ZB: "Ze moesten leren om eerst naar de acteurs te luisteren. Dat is zelden het geval in Frankrijk. We merkten het meteen als een tekenaar niet goed genoeg luisterde. Je kon de acteur horen ademen, eten of drinken, maar je zag het niet. Daar moest je aandacht voor hebben. Het was hard werk, maar het eindresultaat is ernaar."
Zeg je nu dat Franse animatoren niet naar de acteurs luisteren?
EGM: "We hebben niet de gewoonte dat acteurs zich eerst helemaal geven en pas' daarna getekend worden. In dit geval hebben we een echte draaiperiode georganiseerd waarbij we het geluid met een traditionele 'boom' [een stok boven het hoofd van de acteurs, red] opgenomen hebben. We hebben ook de bewegingen gefilmd, in al hun imperfectie.

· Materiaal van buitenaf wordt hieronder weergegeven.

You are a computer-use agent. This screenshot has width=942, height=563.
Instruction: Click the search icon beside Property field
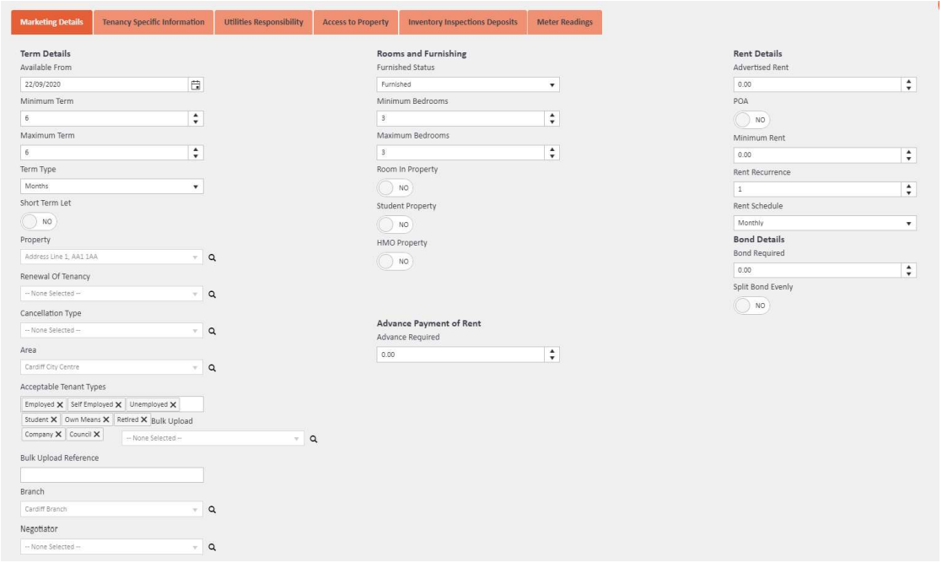[213, 257]
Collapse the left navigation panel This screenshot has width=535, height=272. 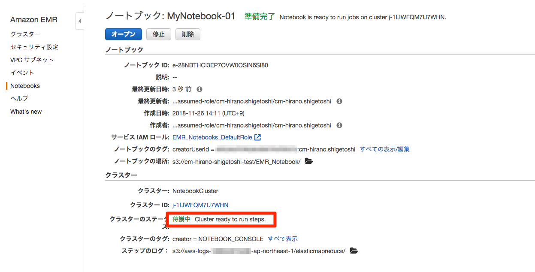[79, 20]
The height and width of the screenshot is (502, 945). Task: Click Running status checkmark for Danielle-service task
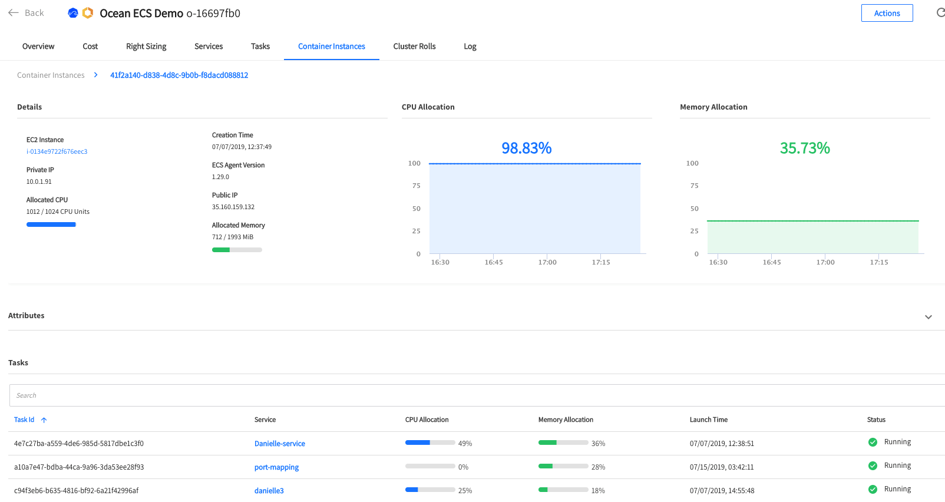873,442
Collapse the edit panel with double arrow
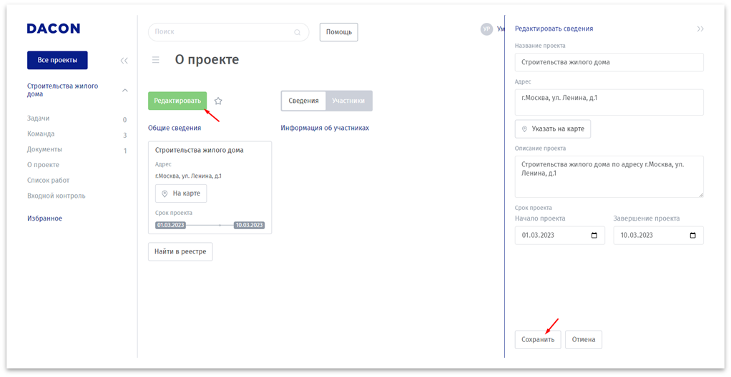The height and width of the screenshot is (377, 731). tap(700, 29)
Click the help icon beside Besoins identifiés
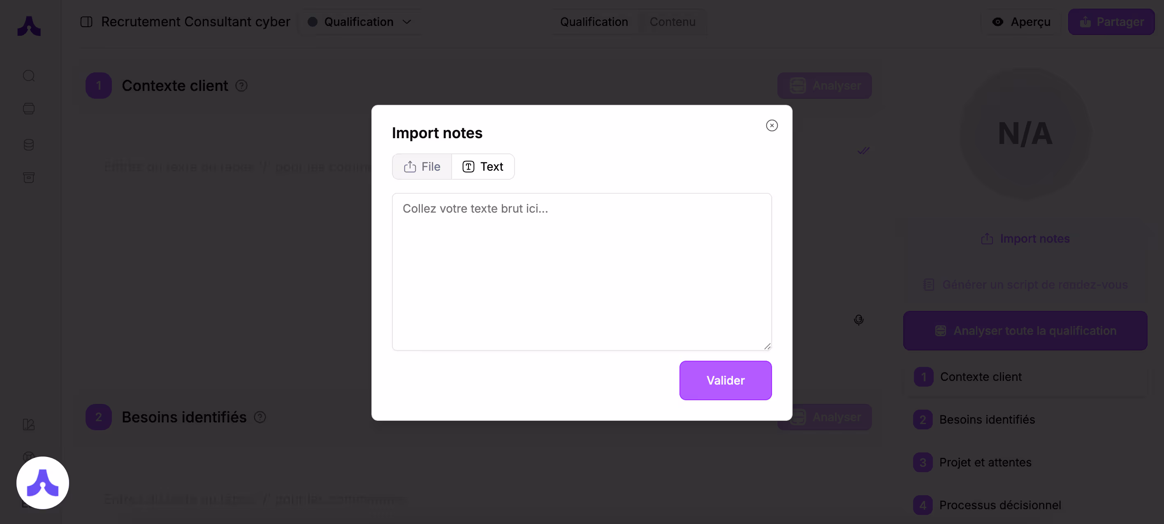This screenshot has width=1164, height=524. 260,416
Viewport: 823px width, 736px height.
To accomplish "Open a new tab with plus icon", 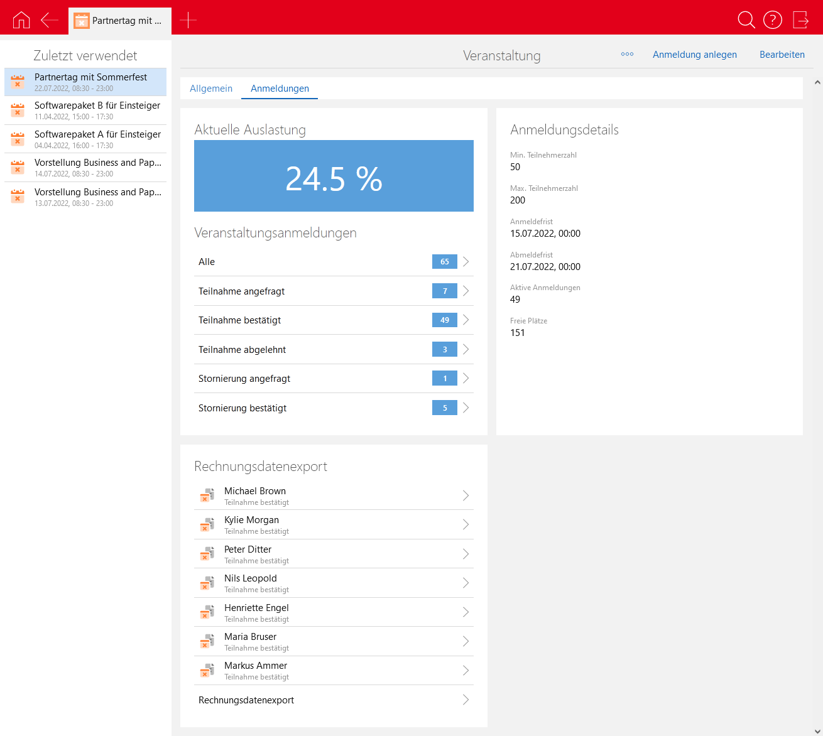I will coord(188,20).
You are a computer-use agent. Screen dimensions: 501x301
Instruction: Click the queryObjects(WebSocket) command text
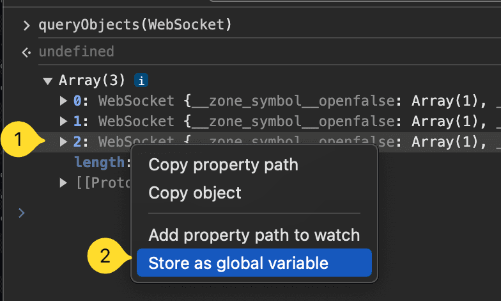click(x=135, y=26)
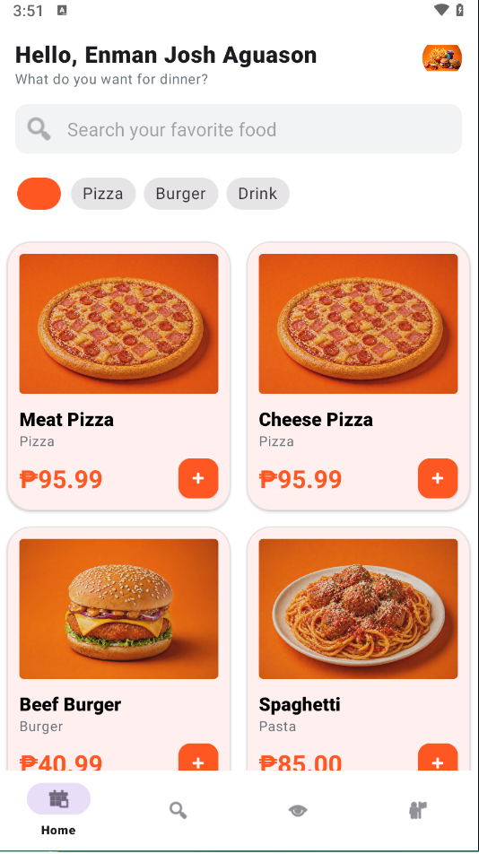
Task: Add Cheese Pizza with plus button
Action: pyautogui.click(x=438, y=478)
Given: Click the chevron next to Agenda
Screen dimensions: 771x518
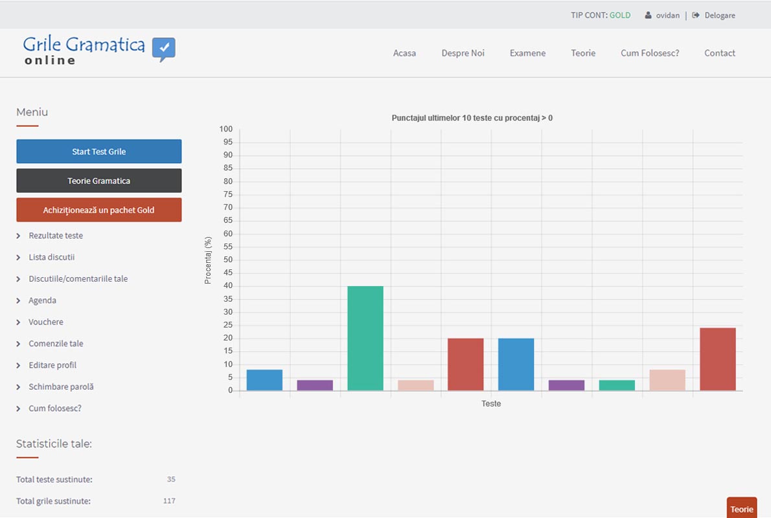Looking at the screenshot, I should point(19,300).
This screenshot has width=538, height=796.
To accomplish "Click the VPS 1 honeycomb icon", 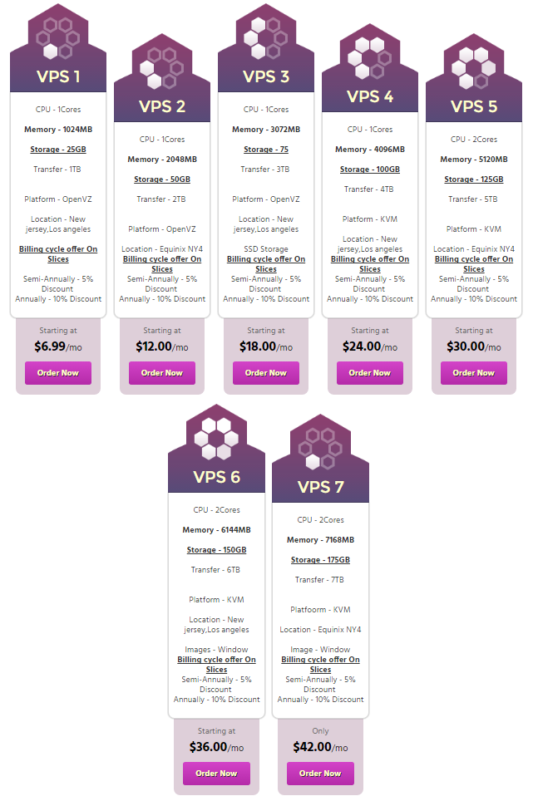I will pyautogui.click(x=58, y=37).
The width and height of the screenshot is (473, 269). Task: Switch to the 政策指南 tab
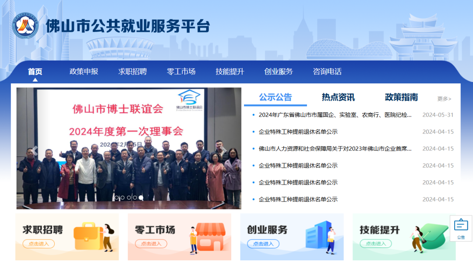pos(401,97)
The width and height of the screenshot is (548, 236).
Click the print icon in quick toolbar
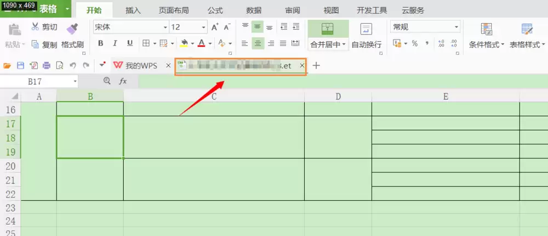click(47, 65)
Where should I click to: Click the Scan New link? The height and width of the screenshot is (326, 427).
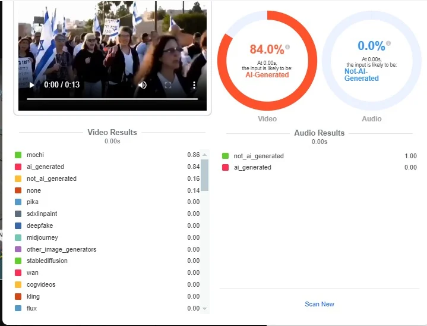click(320, 304)
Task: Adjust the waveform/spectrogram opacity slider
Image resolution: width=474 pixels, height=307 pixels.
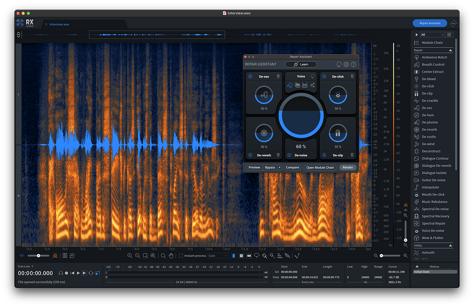Action: 38,256
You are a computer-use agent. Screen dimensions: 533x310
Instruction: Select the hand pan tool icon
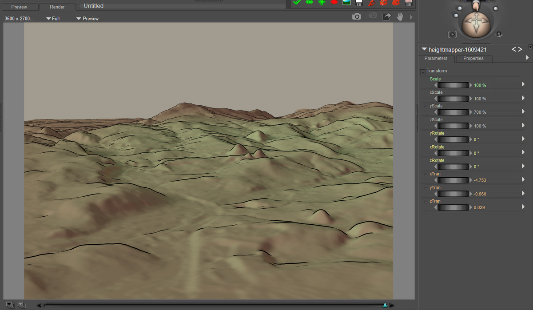[x=400, y=16]
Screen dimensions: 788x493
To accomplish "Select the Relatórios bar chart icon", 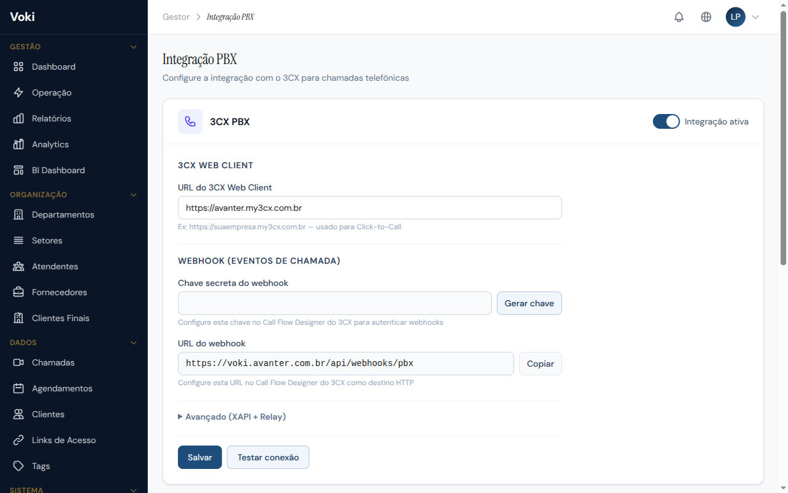I will pyautogui.click(x=18, y=118).
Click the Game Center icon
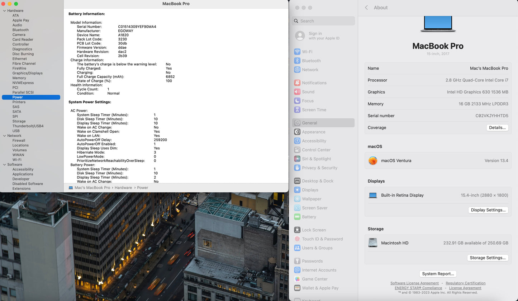The image size is (518, 301). click(x=297, y=279)

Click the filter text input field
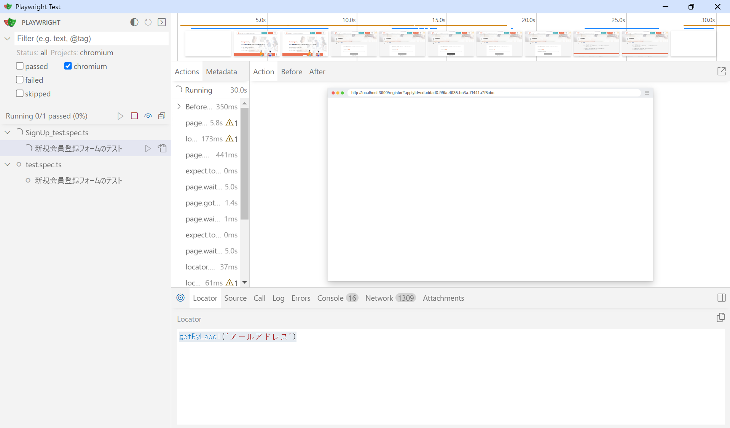91,38
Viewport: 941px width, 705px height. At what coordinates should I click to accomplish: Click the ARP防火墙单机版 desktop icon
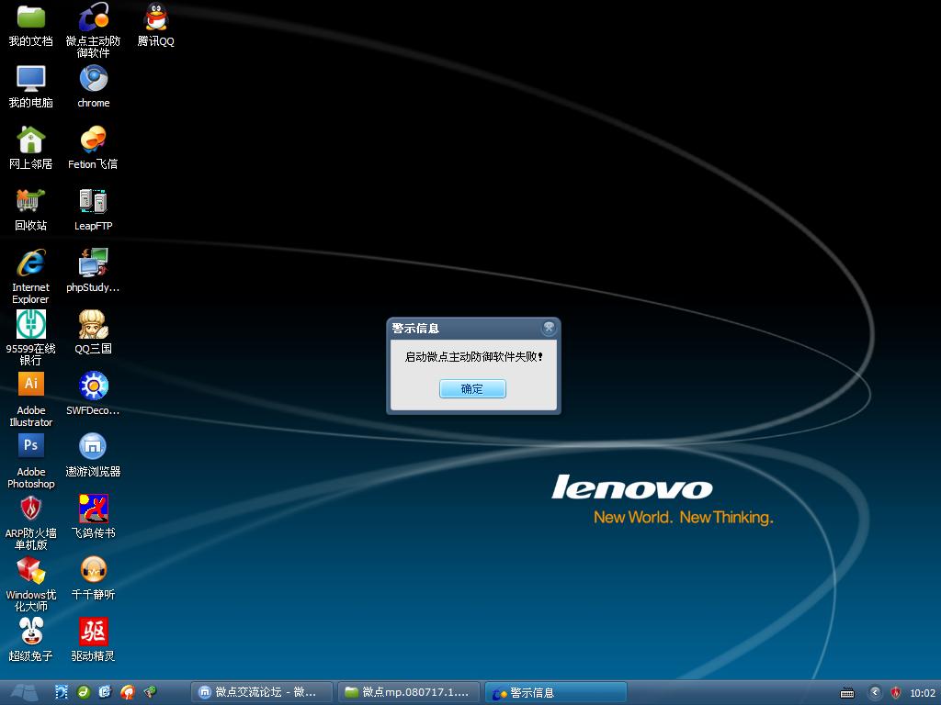(x=31, y=509)
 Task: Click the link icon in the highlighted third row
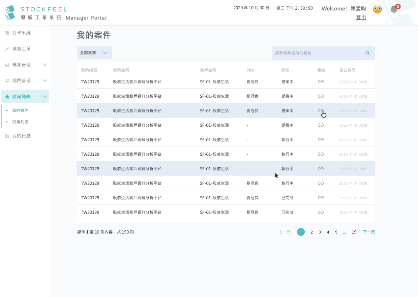point(320,111)
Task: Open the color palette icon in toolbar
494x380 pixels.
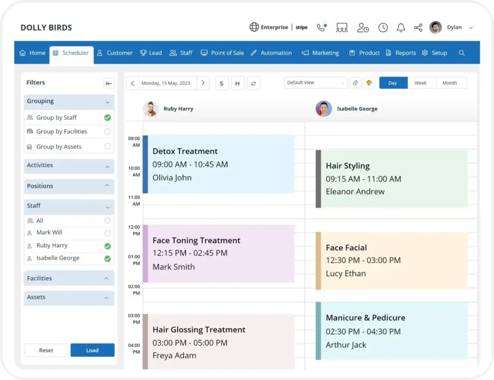Action: pos(369,83)
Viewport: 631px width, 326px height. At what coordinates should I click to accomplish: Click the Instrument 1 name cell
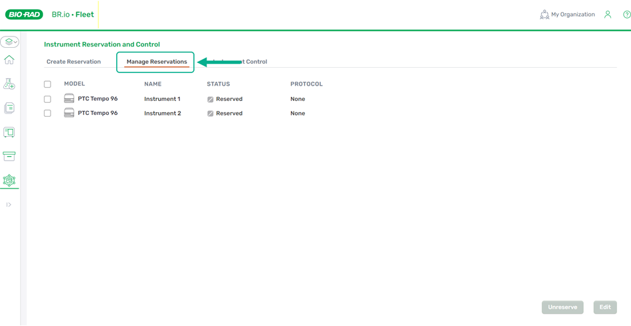[x=162, y=99]
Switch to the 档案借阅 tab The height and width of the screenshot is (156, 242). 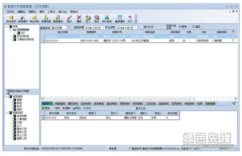60,104
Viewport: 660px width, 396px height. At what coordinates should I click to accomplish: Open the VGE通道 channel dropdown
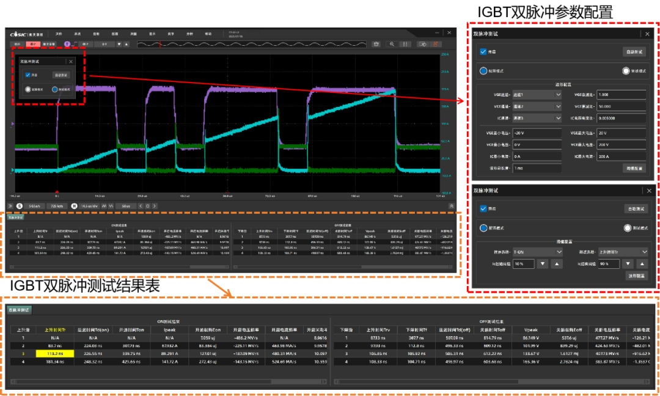[537, 95]
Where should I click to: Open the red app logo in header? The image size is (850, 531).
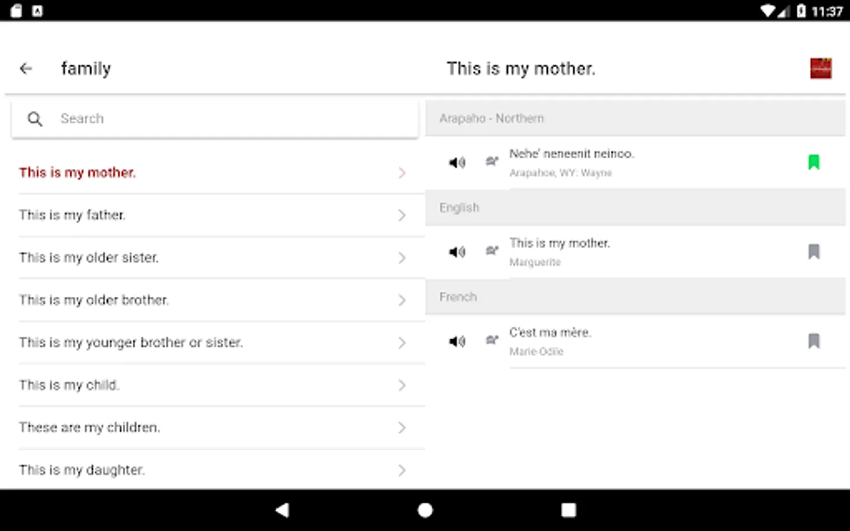click(x=820, y=68)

Normaal gezien maak je bij een animatiefilm eerst alle tekeningen en haal je daarna acteurs naar de studio om de stemmen in te spreken."
ZB: "Ik heb de indruk dat de Franse cinema over het algemeen geobsedeerd is door het beeld en daardoor het geluid verwaarloost. Iedereen wil dat je een actie visueel vertaalt. Ik heb al vaak op een set moeten zeggen Dit is hier geen stille film, hé!' Voor deze film hebben we echt kunnen werken met acteurs en was er ruimte voor improvisatie en foutjes. En die hebben we soms ook gehouden. Neem de scène waar het personage van Mohsen het personage van Zunaira iets te drinken geeft onder haar boerka. Ze zegt plots lachend Dat is niet mijn mond maar mijn neus!' Wel, dat is echt gebeurd tijdens de opnames. (lacht) We hebben het gehouden om het zowel vreselijk als grappig is. We hadden het nooit zelf kunnen verzinnen."
De film speelt zich af tijdens het talibanregime. Hoe ver wilden jullie gaan om die politieke situatie weer te geven?
EGM: "De beelden spreken voor zich. De skeletten van de gebouwen vertellen bijvoorbeeld op een enkele seconde alles wat je moet weten over de verwoesting die de stad heeft doorgemaakt. Daarom is deze filmbewerking ook terecht, want we stappen over van woorden naar beelden. Het is een andere benadering dan de roman, maar ze laat de kijker evenveel ruimte om emotioneel betrokken te raken, nog voor hij er een politieke boodschap uit afleidt."